*TEXTO DE LEITURA*
Se lembrarmos Santo Agostinho, para quem pecado é o “mau uso da liberdade para produzir em si seu próprio conceito de bem, se afastando de Deus” podemos dar adeus ao paraíso e comprar nossa passagem para o inferno

A inveja não é o melhor dos sentimentos, mas como não invejar os heróis? O problema reside em escolher o herói certo pra invejar. No final dos anos oitenta, quando a internet ainda não tinha tornado possível acompanhar e interagir em tempo real com tudo que acontece nos lugares mais distantes, só existiam duas classes de pessoas capazes de conhecer o mundo: os milionários e intercambiários do Rotary. Como ter dinheiro não é escolha, os rotarianos eram os heróis certos para invejar.
Hospedar estrangeiros era meio caminho para se tornar celebridade. As casas rotarianas tinham iluminação e cheiro peculiares como os templos. Ser amigos de rotariano garantia passe livre para frequentá-las e saber se gringos tomavam banho todo dia, se comiam ovos com bacon pela manhã e se todos passariam a falar inglês automaticamente. Mas, existem heróis até entre os heróis. Eram os afortunados que recebiam as gringas. Aqueles que abrigavam na própria casa uma princesa de olhos verdes e pele de leite. Qualquer candango se transformava em Superman. A questão aqui era saber se elas eram tão liberadas quanto se dizia.
Vamos repetir: “A inveja não é o melhor dos sentimentos”, mas como fugir dessa tentação? Talvez por isso ela seja considerada pecado. Se lembrarmos Santo Agostinho, para quem pecado é o “mau uso da liberdade para produzir em si seu próprio conceito de bem, se afastando de Deus” podemos dar adeus ao paraíso e comprar nossa passagem para o inferno. Um texto antigo já lembrou ser mais complicado fazer diagnóstico de doenças psíquicas entre religiosos, exatamente porque ao se admitir a presença de inveja, exacerbam-se os mecanismos de projeção e transferência psicótica (Am J Psychoanal.1988 Spring;48(1):43-55. doi: 10.1007/BF01252921).

*TAREFAS*
a. Responda, com base no texto sobre a inveja:
(i) Quais eram as duas classes de pessoas capazes de conhecer o mundo no final dos anos oitenta?
(ii) Com o que são comparadas a iluminação e o cheiro das casas rotarianas?
(iii) Como Santo Agostinho define o pecado?
b. Forneça a continuação do texto sobre a inveja, a partir da última frase apresentada.
As linhas apresentadas depois deste texto provêm de outra fonte.

*MATERIAL FORNECIDO*
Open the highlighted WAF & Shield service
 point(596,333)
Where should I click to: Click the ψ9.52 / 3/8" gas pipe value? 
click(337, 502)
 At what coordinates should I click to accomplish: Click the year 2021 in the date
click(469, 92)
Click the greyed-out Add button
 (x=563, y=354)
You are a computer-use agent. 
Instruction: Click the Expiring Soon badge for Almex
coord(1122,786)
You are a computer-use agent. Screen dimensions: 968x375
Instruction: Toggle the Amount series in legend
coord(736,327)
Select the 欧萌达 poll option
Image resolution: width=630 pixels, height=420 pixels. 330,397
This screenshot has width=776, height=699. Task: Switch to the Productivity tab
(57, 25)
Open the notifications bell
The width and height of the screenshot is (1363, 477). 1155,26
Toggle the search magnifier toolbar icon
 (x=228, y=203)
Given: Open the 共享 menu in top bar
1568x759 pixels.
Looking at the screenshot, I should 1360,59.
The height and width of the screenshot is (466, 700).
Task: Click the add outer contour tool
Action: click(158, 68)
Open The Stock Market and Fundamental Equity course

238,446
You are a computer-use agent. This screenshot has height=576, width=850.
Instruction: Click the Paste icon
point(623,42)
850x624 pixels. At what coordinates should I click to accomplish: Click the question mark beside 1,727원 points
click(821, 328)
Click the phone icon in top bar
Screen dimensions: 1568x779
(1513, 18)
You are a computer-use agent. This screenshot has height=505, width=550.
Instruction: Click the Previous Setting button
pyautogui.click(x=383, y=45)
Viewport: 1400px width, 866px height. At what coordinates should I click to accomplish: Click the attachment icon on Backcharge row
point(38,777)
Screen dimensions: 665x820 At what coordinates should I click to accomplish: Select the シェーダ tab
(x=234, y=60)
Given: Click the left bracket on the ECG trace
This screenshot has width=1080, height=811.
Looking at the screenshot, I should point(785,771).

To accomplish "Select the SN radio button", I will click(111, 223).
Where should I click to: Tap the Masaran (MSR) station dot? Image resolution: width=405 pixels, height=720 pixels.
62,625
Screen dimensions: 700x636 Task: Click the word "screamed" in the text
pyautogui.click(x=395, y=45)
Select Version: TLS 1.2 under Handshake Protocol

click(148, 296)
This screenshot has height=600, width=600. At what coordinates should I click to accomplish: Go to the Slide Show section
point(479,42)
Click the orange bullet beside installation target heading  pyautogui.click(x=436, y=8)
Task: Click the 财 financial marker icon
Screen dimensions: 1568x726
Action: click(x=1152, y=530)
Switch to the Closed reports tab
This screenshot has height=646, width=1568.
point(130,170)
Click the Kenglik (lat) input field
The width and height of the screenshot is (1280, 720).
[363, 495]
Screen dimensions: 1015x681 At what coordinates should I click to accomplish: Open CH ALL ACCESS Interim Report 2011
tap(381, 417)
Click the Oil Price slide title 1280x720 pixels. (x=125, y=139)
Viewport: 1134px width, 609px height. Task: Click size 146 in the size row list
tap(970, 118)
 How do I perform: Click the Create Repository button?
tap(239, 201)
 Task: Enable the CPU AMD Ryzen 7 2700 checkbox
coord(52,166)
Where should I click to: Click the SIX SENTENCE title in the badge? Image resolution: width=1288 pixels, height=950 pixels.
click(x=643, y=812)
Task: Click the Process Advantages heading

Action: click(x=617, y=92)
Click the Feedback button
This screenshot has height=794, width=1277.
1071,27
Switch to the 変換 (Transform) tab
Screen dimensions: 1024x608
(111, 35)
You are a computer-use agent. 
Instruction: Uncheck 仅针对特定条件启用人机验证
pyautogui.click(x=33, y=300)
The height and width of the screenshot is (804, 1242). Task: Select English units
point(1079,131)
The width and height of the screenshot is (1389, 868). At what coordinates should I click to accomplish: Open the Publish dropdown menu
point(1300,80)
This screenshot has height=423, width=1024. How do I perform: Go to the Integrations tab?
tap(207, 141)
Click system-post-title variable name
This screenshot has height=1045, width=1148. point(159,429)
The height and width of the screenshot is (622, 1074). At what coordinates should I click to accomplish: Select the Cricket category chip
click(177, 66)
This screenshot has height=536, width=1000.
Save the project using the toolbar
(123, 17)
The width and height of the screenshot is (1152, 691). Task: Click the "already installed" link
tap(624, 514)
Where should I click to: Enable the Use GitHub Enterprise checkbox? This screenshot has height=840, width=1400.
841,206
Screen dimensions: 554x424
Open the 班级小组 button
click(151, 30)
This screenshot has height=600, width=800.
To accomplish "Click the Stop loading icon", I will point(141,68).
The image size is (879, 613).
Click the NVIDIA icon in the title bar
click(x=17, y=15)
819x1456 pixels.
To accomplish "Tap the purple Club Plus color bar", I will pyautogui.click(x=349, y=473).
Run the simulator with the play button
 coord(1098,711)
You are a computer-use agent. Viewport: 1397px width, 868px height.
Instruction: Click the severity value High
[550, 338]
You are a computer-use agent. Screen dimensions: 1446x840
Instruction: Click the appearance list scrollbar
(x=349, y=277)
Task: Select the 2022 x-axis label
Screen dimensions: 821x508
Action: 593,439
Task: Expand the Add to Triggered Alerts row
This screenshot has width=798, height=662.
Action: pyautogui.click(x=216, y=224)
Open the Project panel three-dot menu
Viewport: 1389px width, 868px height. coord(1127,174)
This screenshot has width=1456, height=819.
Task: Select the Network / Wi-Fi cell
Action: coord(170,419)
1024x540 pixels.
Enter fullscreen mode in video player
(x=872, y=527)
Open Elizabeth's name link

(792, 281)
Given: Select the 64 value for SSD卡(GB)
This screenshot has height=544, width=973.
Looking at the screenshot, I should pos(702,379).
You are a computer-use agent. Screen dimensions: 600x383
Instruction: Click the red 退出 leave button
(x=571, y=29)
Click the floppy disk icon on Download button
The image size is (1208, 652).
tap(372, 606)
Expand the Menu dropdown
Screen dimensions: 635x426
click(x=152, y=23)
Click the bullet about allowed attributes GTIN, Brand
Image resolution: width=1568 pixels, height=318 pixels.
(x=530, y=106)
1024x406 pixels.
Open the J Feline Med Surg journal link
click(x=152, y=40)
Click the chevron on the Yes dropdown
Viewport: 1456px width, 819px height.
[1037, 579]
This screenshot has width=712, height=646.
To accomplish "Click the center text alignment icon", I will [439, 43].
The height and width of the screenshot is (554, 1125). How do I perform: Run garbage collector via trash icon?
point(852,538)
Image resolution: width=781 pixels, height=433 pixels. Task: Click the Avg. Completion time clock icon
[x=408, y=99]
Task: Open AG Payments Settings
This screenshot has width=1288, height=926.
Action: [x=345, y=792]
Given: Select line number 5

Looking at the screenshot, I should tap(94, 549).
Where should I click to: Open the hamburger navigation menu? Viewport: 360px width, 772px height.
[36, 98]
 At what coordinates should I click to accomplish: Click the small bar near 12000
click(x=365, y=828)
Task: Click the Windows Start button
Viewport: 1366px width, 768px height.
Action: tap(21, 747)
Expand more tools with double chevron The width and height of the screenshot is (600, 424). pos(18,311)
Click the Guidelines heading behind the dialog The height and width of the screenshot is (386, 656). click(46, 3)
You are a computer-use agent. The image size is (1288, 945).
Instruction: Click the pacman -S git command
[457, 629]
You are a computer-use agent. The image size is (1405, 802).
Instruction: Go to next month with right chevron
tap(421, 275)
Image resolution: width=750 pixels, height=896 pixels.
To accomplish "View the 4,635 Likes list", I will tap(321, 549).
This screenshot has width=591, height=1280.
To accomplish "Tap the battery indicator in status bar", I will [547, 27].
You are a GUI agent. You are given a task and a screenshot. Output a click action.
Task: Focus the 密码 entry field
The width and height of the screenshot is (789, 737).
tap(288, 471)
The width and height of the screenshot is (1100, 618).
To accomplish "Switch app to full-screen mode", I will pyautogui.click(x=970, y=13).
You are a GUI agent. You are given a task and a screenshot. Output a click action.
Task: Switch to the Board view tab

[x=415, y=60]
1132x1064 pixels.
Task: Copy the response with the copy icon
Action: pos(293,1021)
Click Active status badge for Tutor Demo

*RESPOSTAS*
a.
(i) Os milionários e os intercambiários do Rotary.
(ii) Com os templos.
(iii) Como o "mau uso da liberdade para produzir em si seu próprio conceito de bem, se afastando de Deus".

b.
Só que ninguém deve ter tido inveja daquele garoto de Osasco, que foi enganado por uma falsa promessa de intercâmbio na França. O coitado nem pisou nas terras de Brigitte Bardot. Só perambulou pelos aeroportos do Chile, Peru e Colômbia, em intermináveis conexões, sem banho e sem comida, até ser salvo pela vaquinha feita por amigos para poder voltar pra casa. Esse candidato foi exposto à criptonita antes de vestir capa, sem galgar degraus de heroísmo.
O melhor caminho é resignar-se. Quem não ficou milionário, nem entrou para o Rotary, contente-se em admirar o estrangeiro pelas telas ou me acompanhe pelos círculos mais profundos do inferno, pois ainda invejo o herói que hospedou uma loira espetacular em sua casa, gabando-se de vê-la andar de baby-doll pela casa e ir para seu quarto tão logo caísse a noite, só porque de medo das onças e índios que habitavam o interior do Brasil, como diziam lá na sua terra.

Dr. Manoel Paz Landim
(Cardiologista, Professor
da FAMERP de São José do Rio Preto)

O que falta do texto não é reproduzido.